Les cavaliers n’étaient plus qu’à une faible distance.

Les deux hommes craignant d’être surpris, se jetèrent vivement dans une rue latérale.

Le général et son escorte passèrent rapidement devant eux, sans les voir.

– Éloignons-nous en toute hâte, dit don Gregorio.

Son compagnon qui comprenait l’urgence d’une prompte fuite, fit un effort suprême.

Ils reprirent leur course.

Ils marchaient depuis une dizaine de minutes, lorsqu’ils entendirent de nouveau le pas de plusieurs chevaux devant eux.

– Qu’est-ce que cela signifie ? murmura le blessé, en essayant de plaisanter ; toute la population de Santiago court-elle donc les rues, cette nuit ?

– Hum ! dit don Gregorio, cette fois je veux en avoir le cœur net.

Tout à coup, une voix de femme retentit lamentablement en implorant du secours.

– Fais-la donc taire ! Carajas, dit un homme avec un geste brutal.

Mais le son de cette voix était parvenu jusqu’aux oreilles de don Tadeo et de son ami.
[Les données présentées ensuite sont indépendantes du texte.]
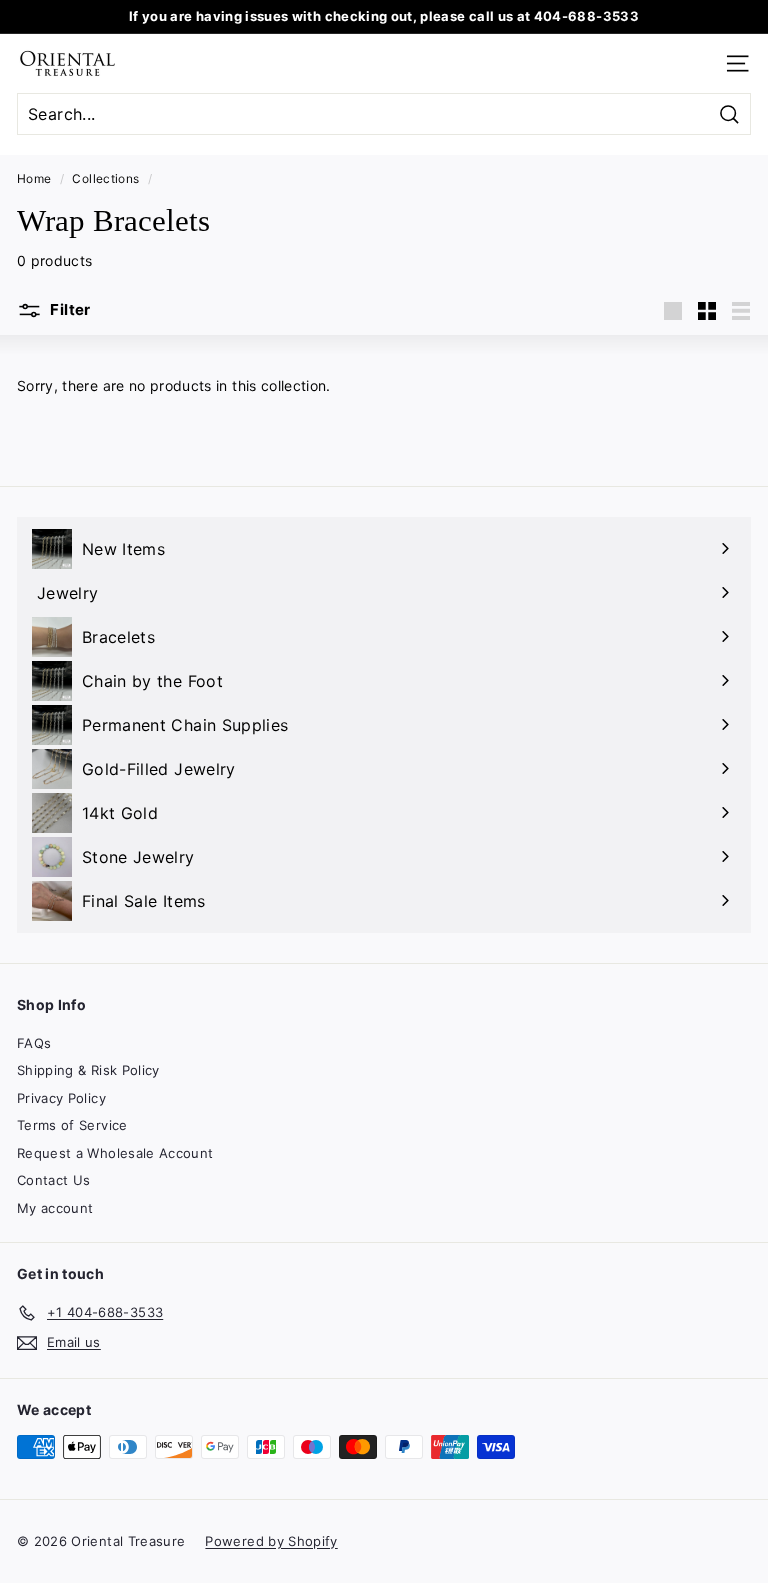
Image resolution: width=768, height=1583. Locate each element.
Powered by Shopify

À cet accent qu’ils avaient reconnu, un frémissement de colère avait agité leurs membres ; ils s’étaient silencieusement serré la main. Leur parti était pris : mourir ou sauver celle qui les appelait à son aide.

– Eh ! eh ! qu’est ceci ? fit un autre individu, en ramenant vivement son cheval d’un écart.

Deux hommes, arrêtés au milieu de la rue, semblaient vouloir barrer le passage aux cavaliers.

Les nouveaux arrivants étaient cinq.

L’un d’eux portait une femme en travers sur le devant de sa selle.

– Holà ! cria celui qui venait de parler, retirez-vous, vous autres, si vous ne voulez pas qu’il vous arrive malheur !

– Vous ne passerez pas ! répondit-on d’une voix sombre, à moins que vous ne nous livriez la femme que vous enlevez !

– Vous croyez ? reprit le cavalier en ricanant.

– Essayez ! fit don Gregorio en armant ses pistolets, mouvement silencieusement imité par don Tadeo auquel il avait donné des armes.

– Pour la dernière fois, retirez-vous ! cria le cavalier.

– Non !

– Nous vous passerons sur le ventre.

Et se tournant vers ceux qui l’accompagnaient :

– En avant ! cria-t-il avec colère.

Les cinq cavaliers se ruèrent, le sabre haut, sur les deux hommes qui, fièrement campés au milieu de la rue, ne firent pas un mouvement pour les éviter.